Aim of the exercise: Only the lines from the line with "Screen dimensions: 1562x853" through the end of the records belong in your reply, copied exactly, with every picture left out.

Screenshot grounding data:

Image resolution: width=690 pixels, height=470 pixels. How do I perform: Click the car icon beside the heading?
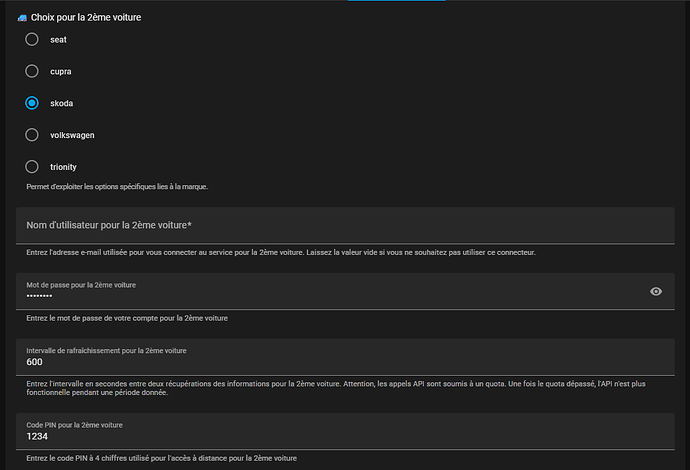[x=22, y=17]
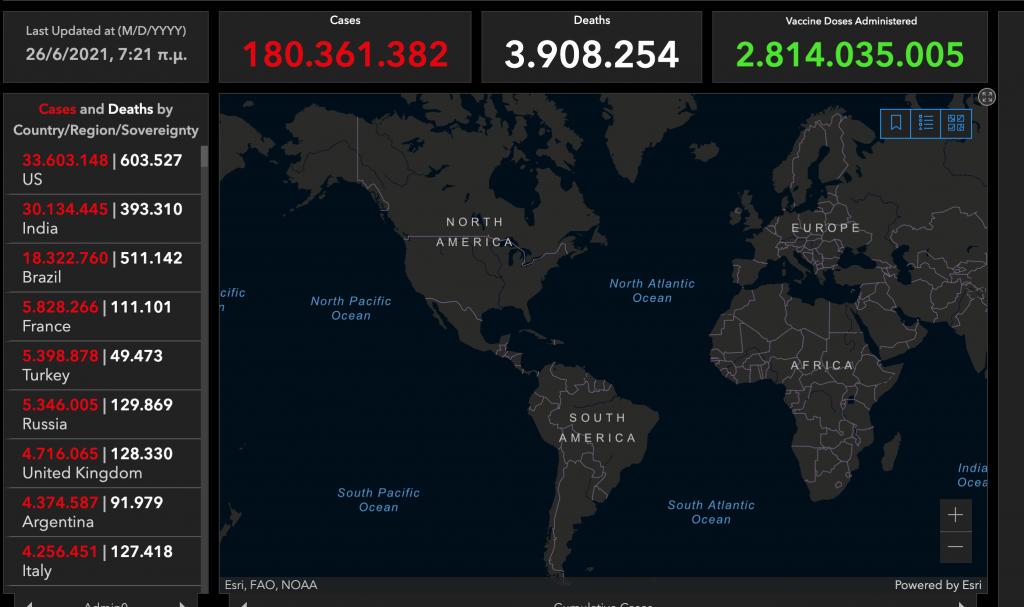Image resolution: width=1024 pixels, height=607 pixels.
Task: Click the country list scrollbar
Action: pos(205,300)
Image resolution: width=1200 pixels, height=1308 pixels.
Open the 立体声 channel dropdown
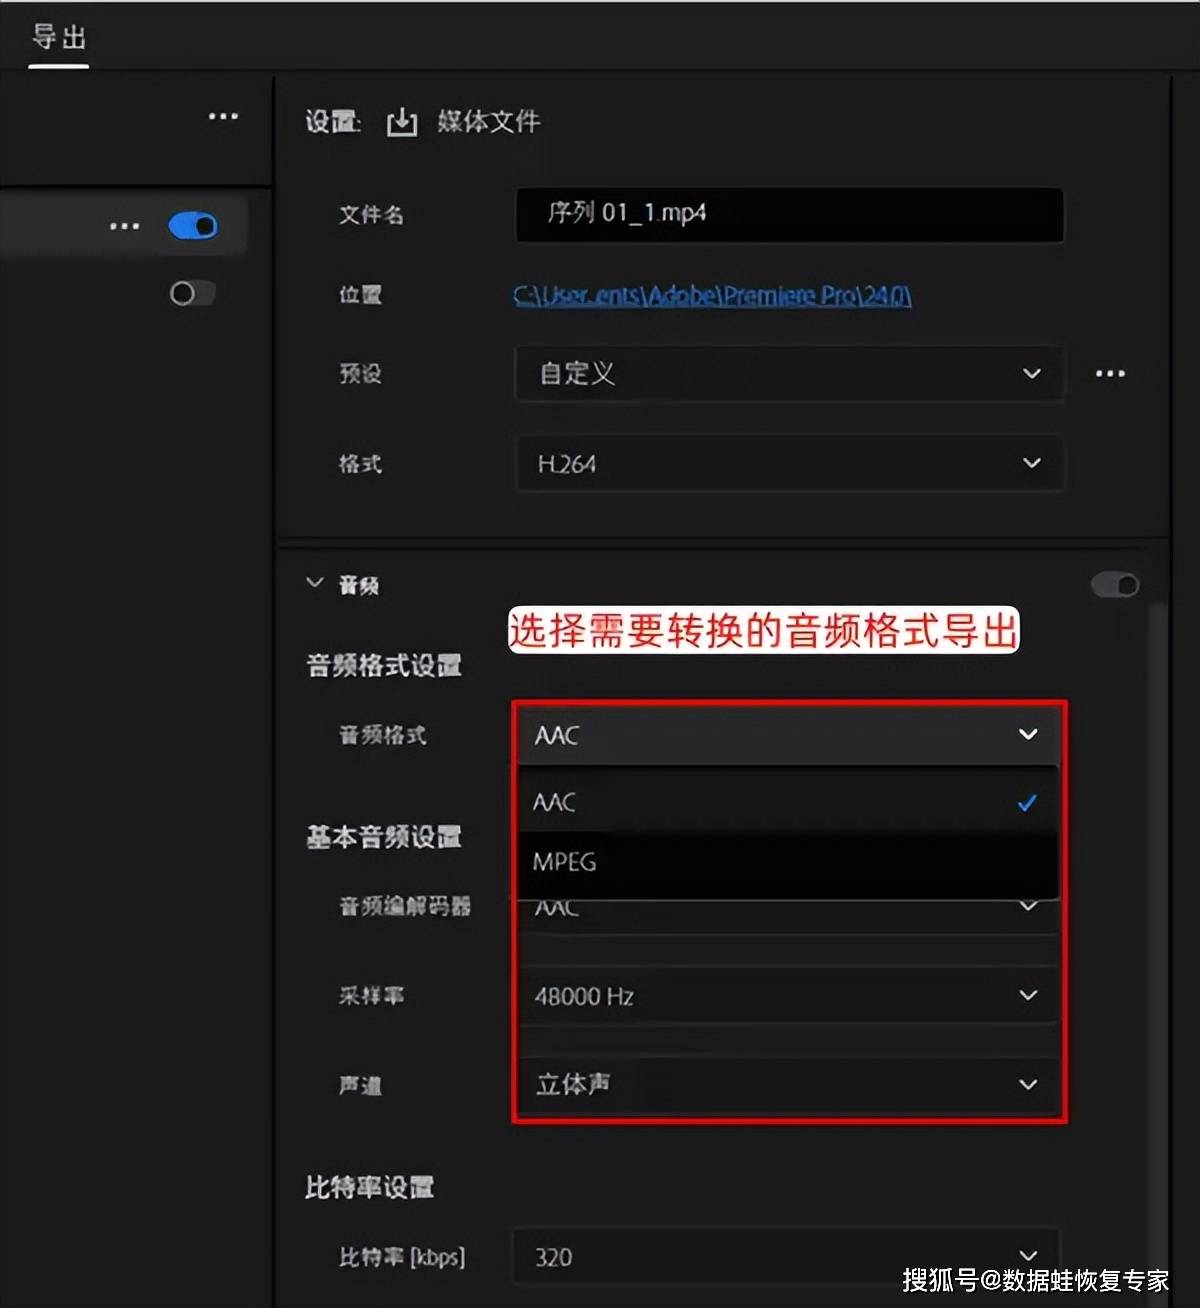pos(788,1085)
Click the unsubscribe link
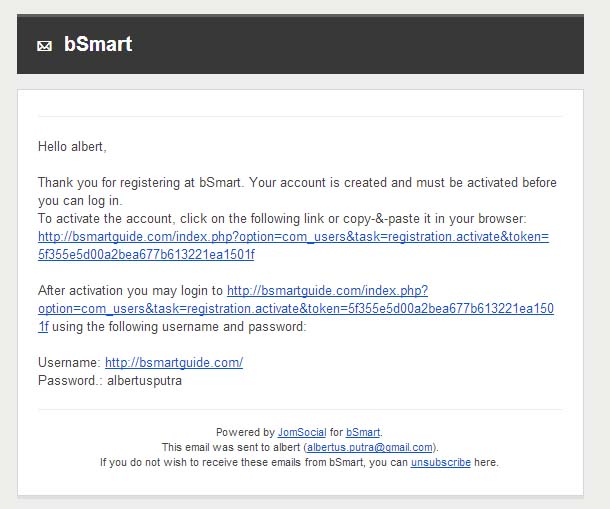This screenshot has height=509, width=610. pyautogui.click(x=441, y=462)
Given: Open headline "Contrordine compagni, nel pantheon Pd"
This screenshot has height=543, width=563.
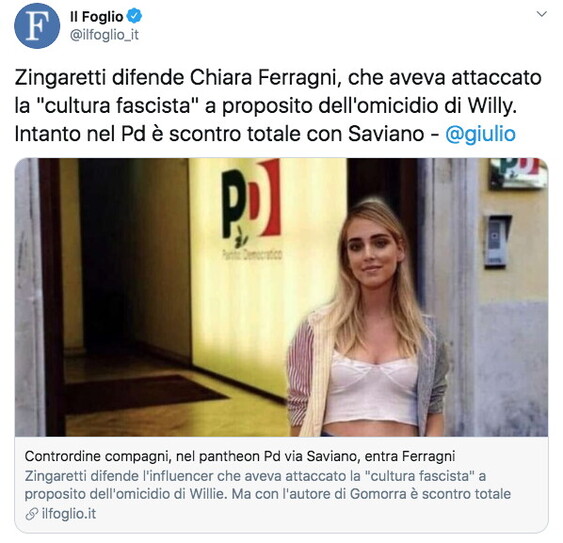Looking at the screenshot, I should click(240, 456).
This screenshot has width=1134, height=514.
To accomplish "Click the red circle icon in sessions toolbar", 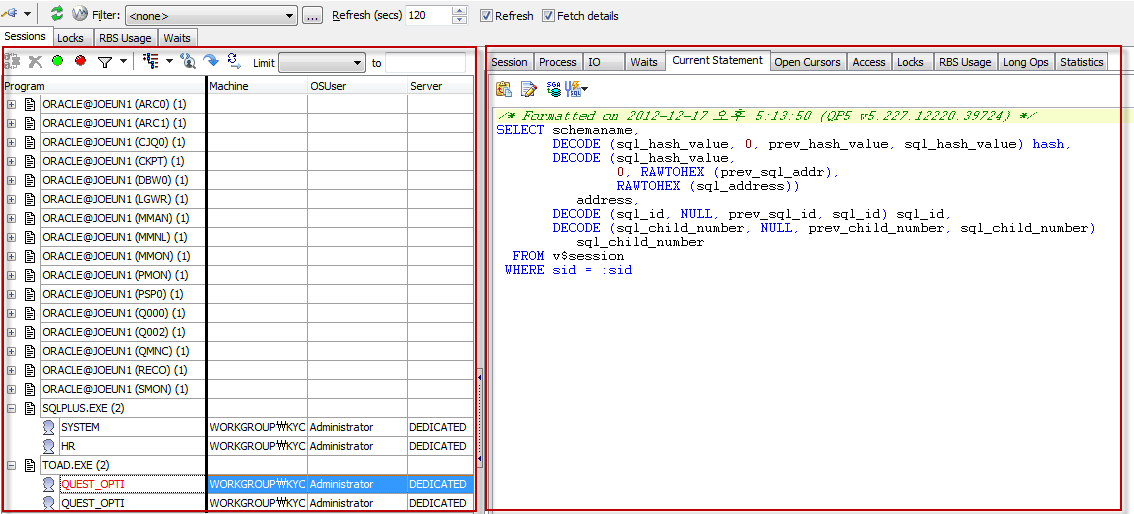I will [80, 61].
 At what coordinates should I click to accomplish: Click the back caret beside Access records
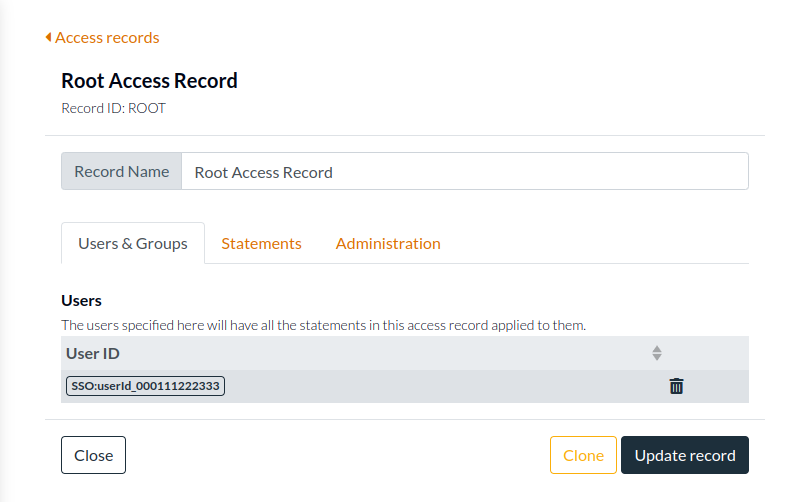[48, 38]
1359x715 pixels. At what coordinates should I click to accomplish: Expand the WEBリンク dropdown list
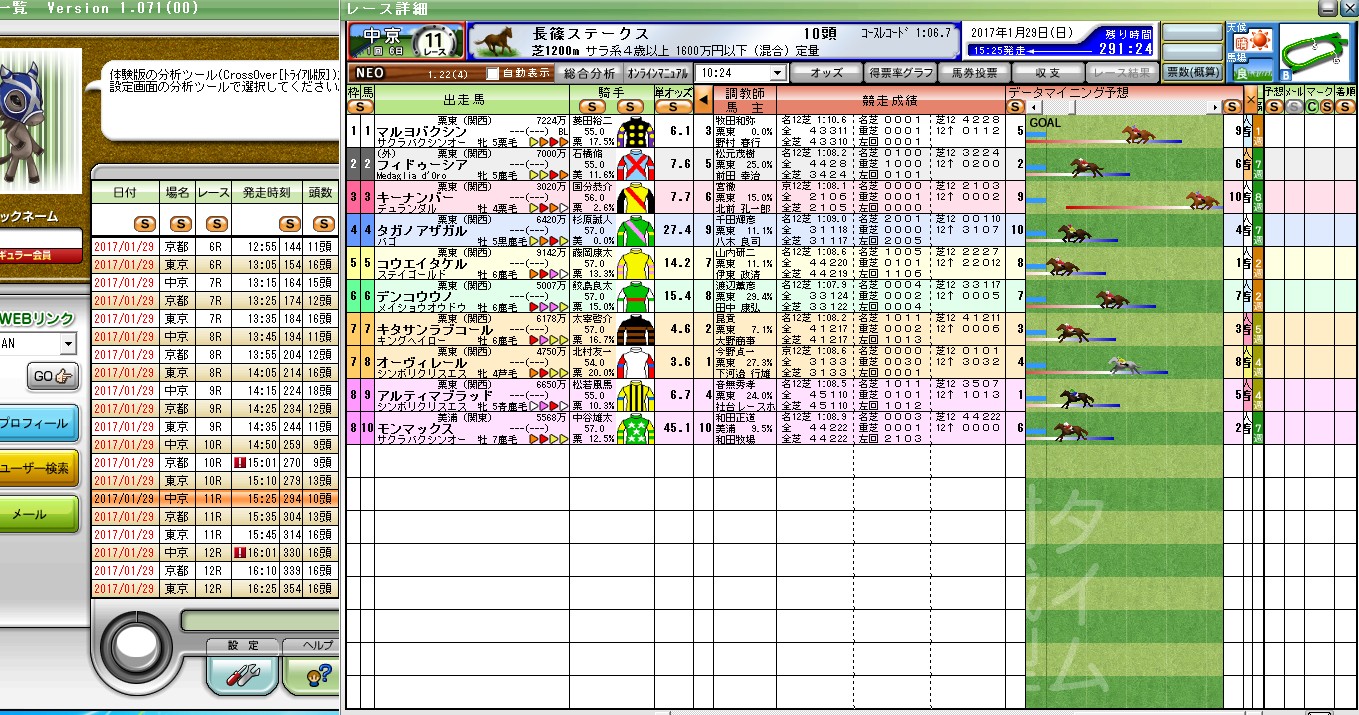(68, 344)
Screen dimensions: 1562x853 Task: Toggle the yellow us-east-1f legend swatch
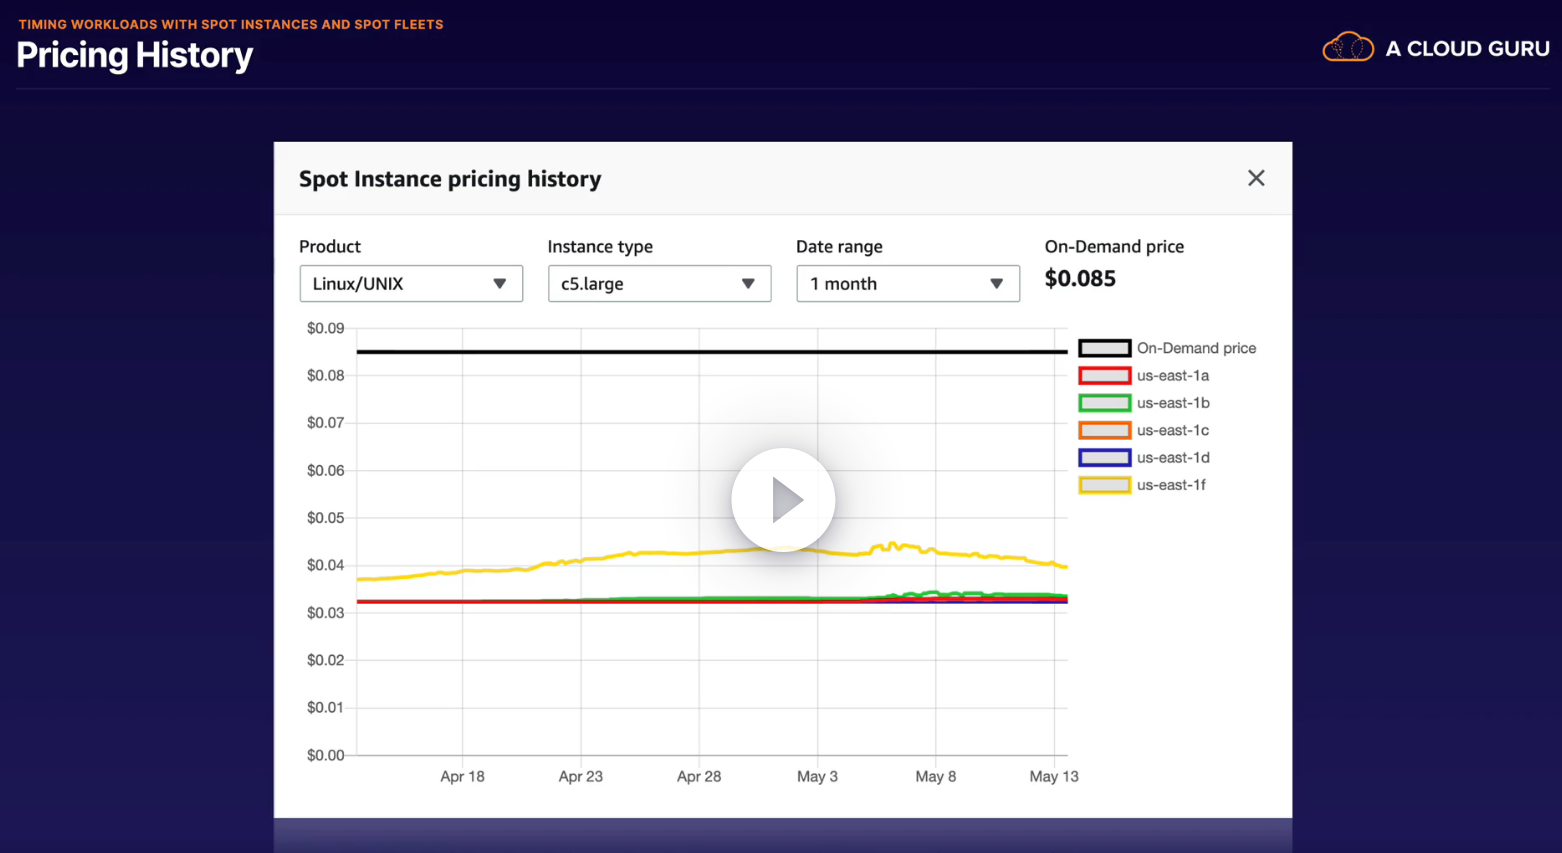pos(1104,485)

Final answer:
Screen dimensions: 1562x853 Task: Toggle the yellow us-east-1f legend swatch
pos(1104,485)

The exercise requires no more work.